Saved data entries
-----
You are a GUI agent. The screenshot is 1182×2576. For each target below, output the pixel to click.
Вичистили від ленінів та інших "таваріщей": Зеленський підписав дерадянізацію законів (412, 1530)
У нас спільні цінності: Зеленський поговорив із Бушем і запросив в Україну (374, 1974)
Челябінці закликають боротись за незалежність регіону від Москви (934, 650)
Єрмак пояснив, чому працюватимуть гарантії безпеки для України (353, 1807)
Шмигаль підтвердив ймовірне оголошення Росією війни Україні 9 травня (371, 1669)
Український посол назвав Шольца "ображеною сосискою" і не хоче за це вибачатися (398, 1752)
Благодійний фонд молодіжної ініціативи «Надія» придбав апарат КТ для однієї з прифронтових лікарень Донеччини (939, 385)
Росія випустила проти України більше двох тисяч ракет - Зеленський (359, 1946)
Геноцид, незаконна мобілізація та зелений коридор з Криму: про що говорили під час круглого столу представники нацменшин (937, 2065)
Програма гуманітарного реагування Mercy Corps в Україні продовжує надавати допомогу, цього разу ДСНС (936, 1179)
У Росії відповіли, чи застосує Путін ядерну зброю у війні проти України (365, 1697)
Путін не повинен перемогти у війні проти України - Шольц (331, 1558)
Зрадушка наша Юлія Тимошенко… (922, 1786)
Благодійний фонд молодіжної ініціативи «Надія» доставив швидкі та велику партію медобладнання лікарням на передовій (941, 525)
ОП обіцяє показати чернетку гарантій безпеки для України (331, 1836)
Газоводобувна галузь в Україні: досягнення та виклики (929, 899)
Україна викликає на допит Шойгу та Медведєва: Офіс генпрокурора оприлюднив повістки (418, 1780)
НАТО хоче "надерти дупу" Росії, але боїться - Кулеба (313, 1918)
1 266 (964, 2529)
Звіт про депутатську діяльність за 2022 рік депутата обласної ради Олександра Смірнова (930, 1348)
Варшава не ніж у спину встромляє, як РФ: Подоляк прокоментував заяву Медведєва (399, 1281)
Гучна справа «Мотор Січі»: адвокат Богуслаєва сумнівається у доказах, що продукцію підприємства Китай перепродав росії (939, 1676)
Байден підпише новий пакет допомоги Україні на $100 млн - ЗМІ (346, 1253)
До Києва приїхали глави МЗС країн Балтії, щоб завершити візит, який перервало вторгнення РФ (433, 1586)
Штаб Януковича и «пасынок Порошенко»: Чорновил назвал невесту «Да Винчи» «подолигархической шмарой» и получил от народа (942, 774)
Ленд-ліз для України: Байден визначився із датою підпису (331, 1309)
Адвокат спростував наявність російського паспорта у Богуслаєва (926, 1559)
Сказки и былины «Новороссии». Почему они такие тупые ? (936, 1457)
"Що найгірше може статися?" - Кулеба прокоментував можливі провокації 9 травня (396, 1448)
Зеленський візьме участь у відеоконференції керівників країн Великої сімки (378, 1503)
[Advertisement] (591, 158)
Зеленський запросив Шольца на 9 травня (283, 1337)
-----
## What you are asked to do
Start at the line with "передовій (941, 525)". Give that line and every line after it again, word for word, through the last line above.

## Answer to the exercise
Благодійний фонд молодіжної ініціативи «Надія» доставив швидкі та велику партію медобладнання лікарням на передовій (941, 525)
ОП обіцяє показати чернетку гарантій безпеки для України (331, 1836)
Газоводобувна галузь в Україні: досягнення та виклики (929, 899)
Україна викликає на допит Шойгу та Медведєва: Офіс генпрокурора оприлюднив повістки (418, 1780)
НАТО хоче "надерти дупу" Росії, але боїться - Кулеба (313, 1918)
1 266 (964, 2529)
Звіт про депутатську діяльність за 2022 рік депутата обласної ради Олександра Смірнова (930, 1348)
Варшава не ніж у спину встромляє, як РФ: Подоляк прокоментував заяву Медведєва (399, 1281)
Гучна справа «Мотор Січі»: адвокат Богуслаєва сумнівається у доказах, що продукцію підприємства Китай перепродав росії (939, 1676)
Байден підпише новий пакет допомоги Україні на $100 млн - ЗМІ (346, 1253)
До Києва приїхали глави МЗС країн Балтії, щоб завершити візит, який перервало вторгнення РФ (433, 1586)
Штаб Януковича и «пасынок Порошенко»: Чорновил назвал невесту «Да Винчи» «подолигархической шмарой» и получил от народа (942, 774)
Ленд-ліз для України: Байден визначився із датою підпису (331, 1309)
Адвокат спростував наявність російського паспорта у Богуслаєва (926, 1559)
Сказки и былины «Новороссии». Почему они такие тупые ? (936, 1457)
"Що найгірше може статися?" - Кулеба прокоментував можливі провокації 9 травня (396, 1448)
Зеленський візьме участь у відеоконференції керівників країн Великої сімки (378, 1503)
[Advertisement] (591, 158)
Зеленський запросив Шольца на 9 травня (283, 1337)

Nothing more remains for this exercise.